» **WHAT IS REQUIRED**: Everything from the line that contains "Given: Switch to 位姿编辑 tab" through the last line below should be transcribed exactly, except the pictures.

[RECORDS SUPPLIED Boundary: Start]

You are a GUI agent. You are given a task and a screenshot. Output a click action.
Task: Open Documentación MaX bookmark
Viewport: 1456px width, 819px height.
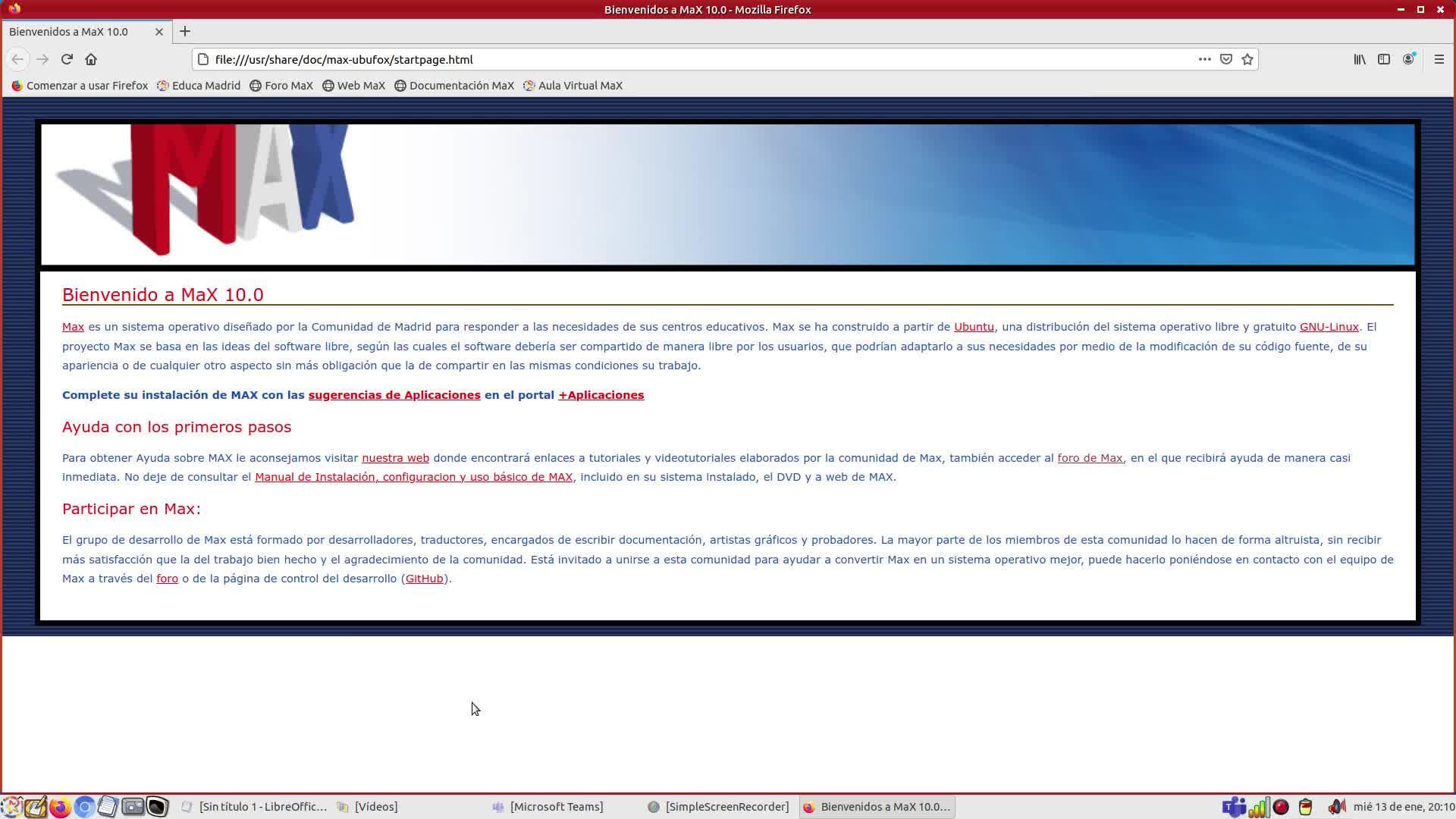[454, 86]
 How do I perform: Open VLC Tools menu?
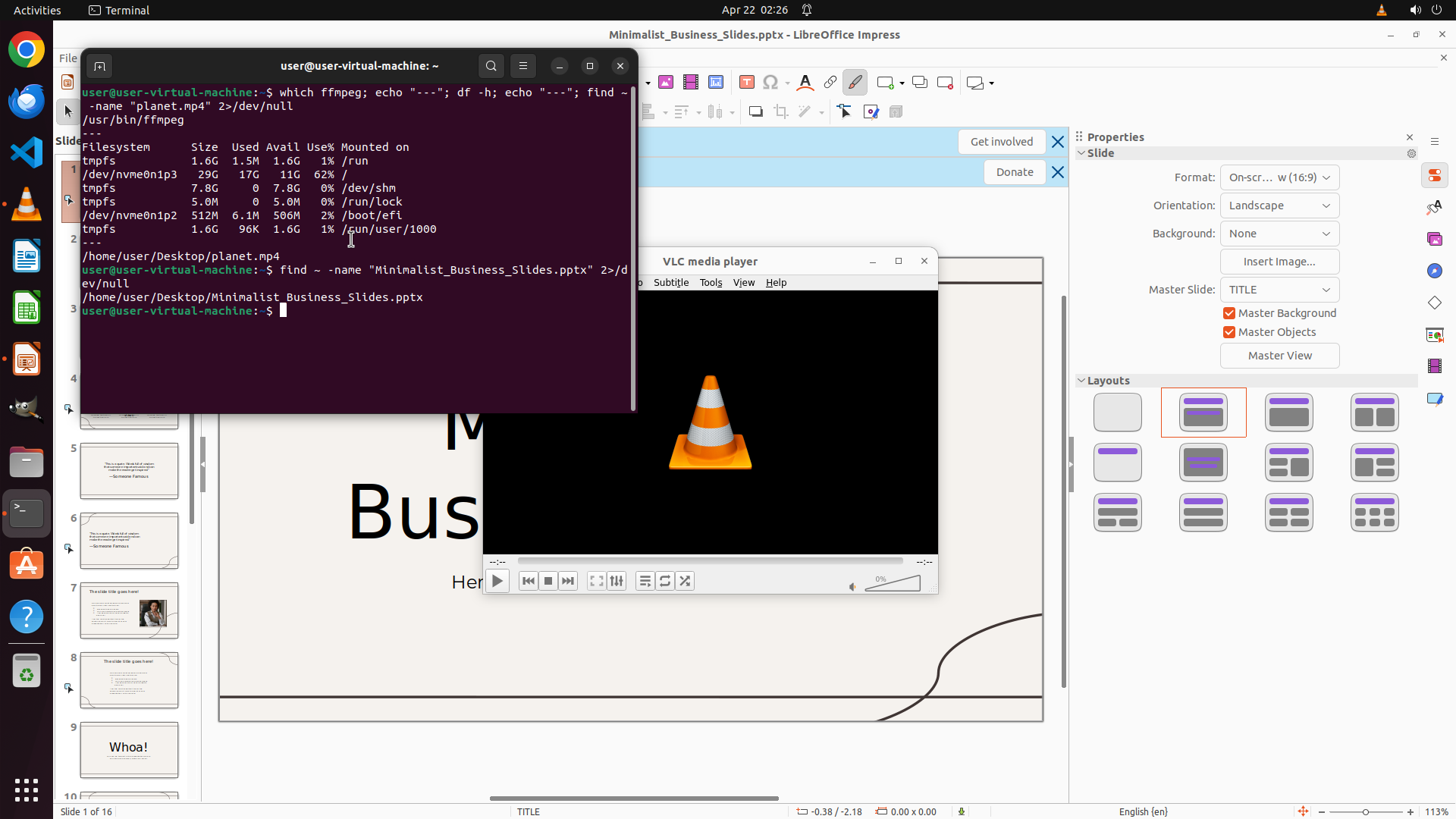[711, 283]
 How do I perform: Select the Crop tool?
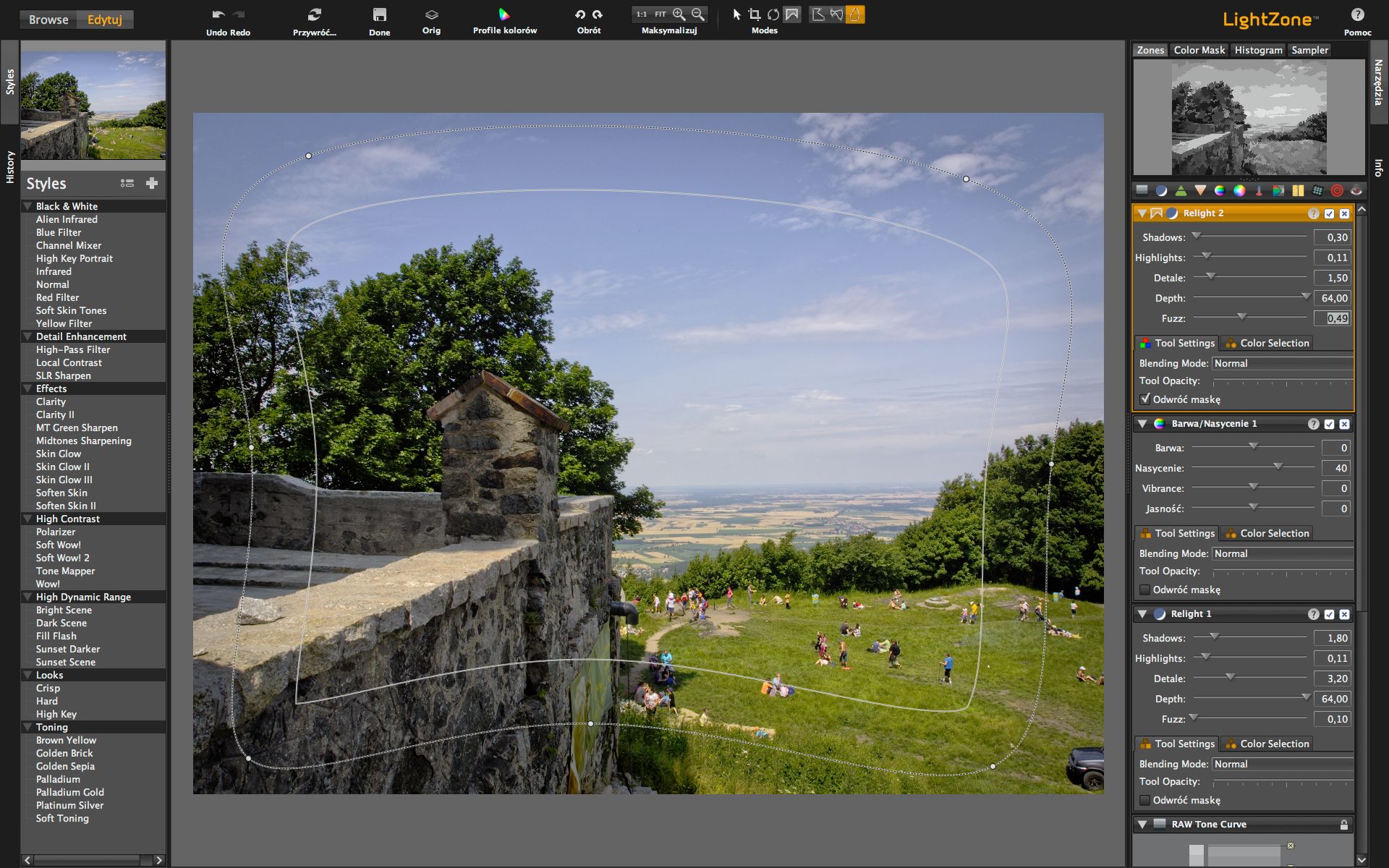pyautogui.click(x=755, y=13)
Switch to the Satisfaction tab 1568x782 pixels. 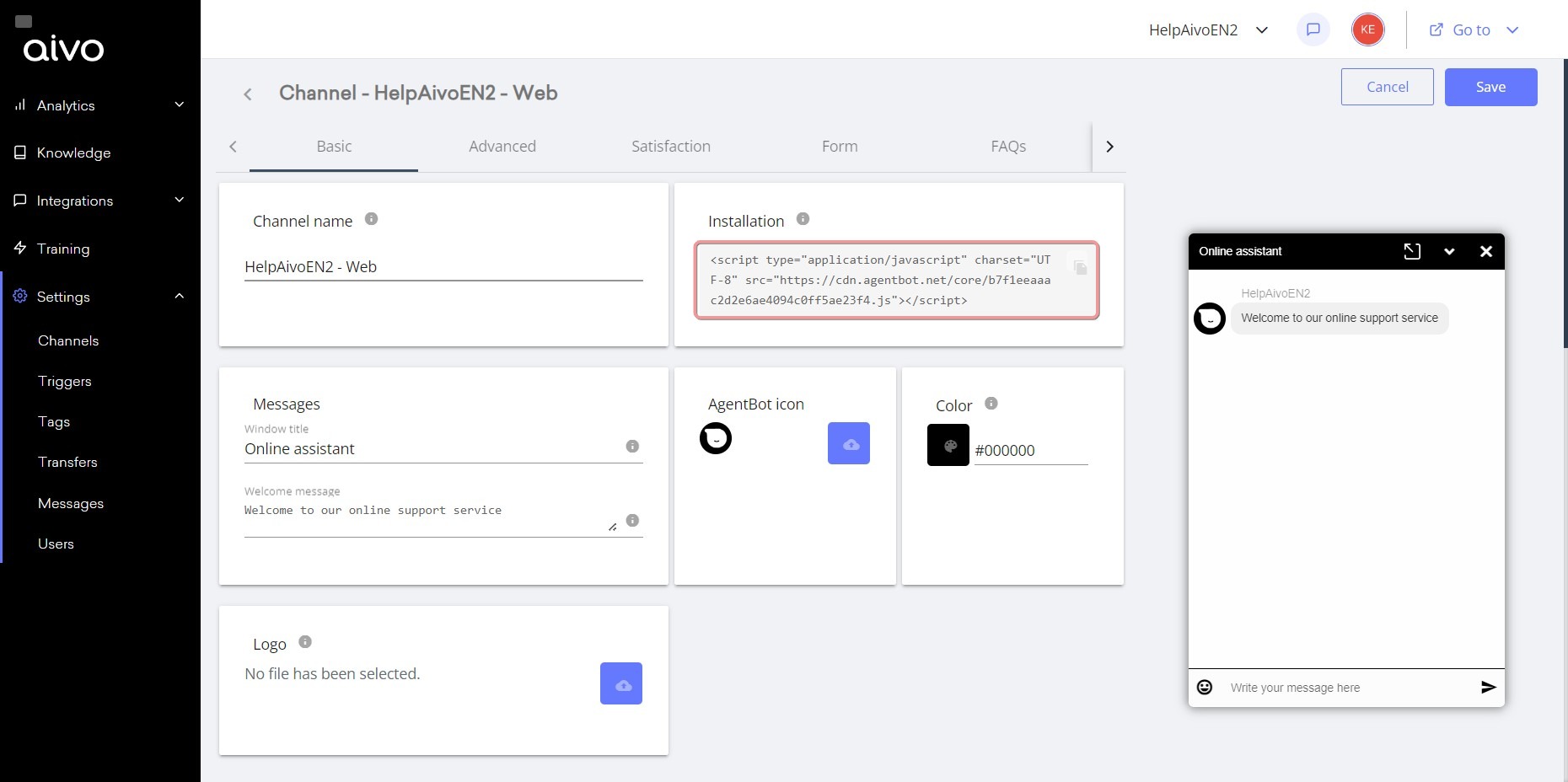pos(670,146)
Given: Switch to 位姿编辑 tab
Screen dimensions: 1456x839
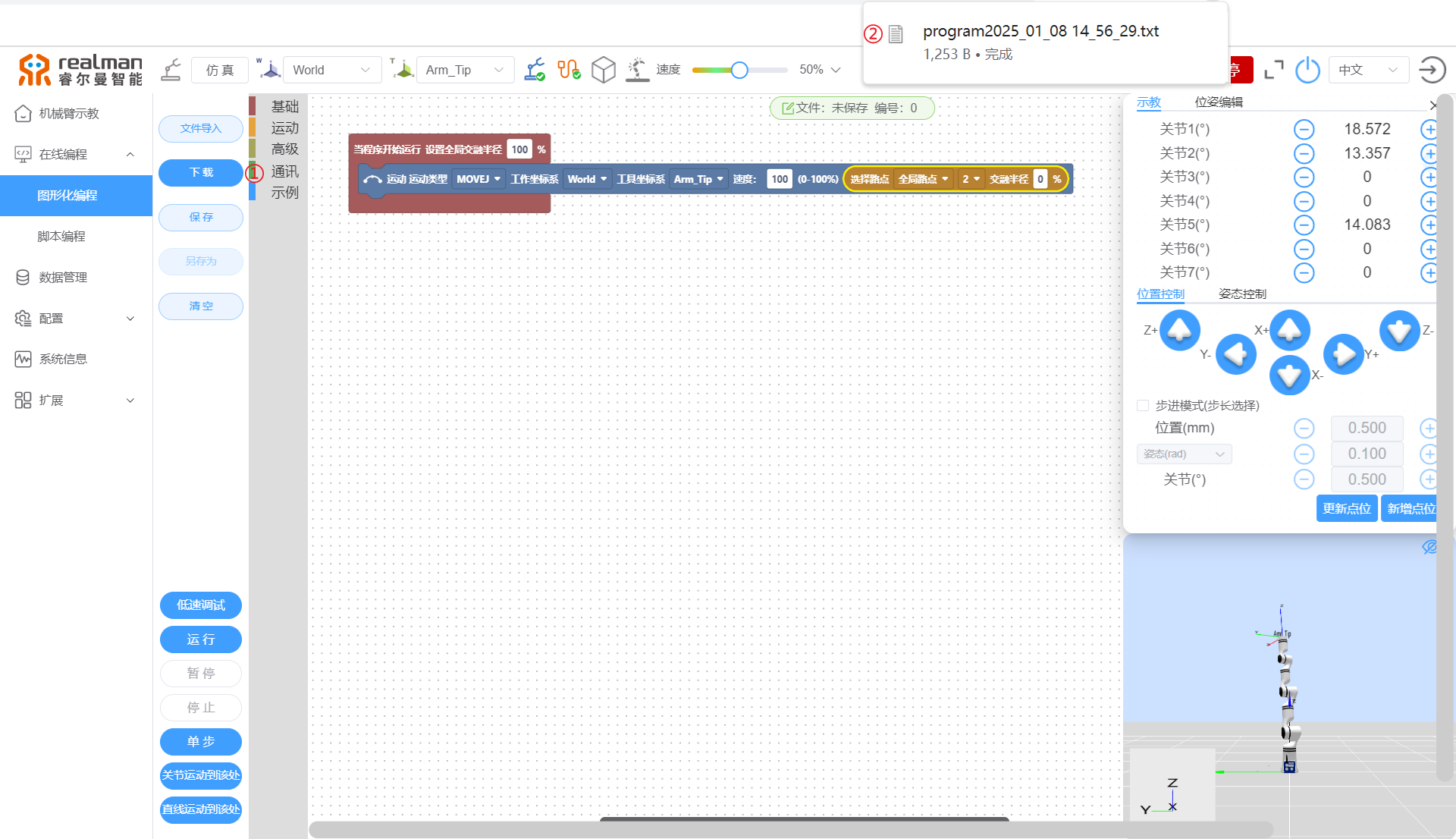Looking at the screenshot, I should [x=1219, y=102].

[RECORDS SUPPLIED Boundary: End]

» **SOLUTION TO THIS TASK**:
Given: Switch to 位姿编辑 tab
Screen dimensions: 1456x839
Looking at the screenshot, I should [x=1219, y=102].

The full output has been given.